--- WHAT IS BEING ASKED ---
Repeat all of the records verbatim.

------------------------------------------------------------

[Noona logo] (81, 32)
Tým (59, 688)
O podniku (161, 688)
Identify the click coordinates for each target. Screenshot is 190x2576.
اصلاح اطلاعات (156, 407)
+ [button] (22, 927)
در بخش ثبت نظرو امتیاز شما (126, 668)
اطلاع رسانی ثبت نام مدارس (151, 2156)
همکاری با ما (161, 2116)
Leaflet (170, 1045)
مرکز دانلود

------------------------------------------------------------

--- SOLUTION ---
[Noona logo] (81, 32)
Tým (59, 688)
O podniku (161, 688)
Identify the click coordinates for each target. Screenshot is 190x2576.
اصلاح اطلاعات (156, 407)
+ [button] (22, 927)
در بخش ثبت نظرو امتیاز شما (126, 668)
اطلاع رسانی ثبت نام مدارس (151, 2156)
همکاری با ما (161, 2116)
Leaflet (170, 1045)
مرکز دانلود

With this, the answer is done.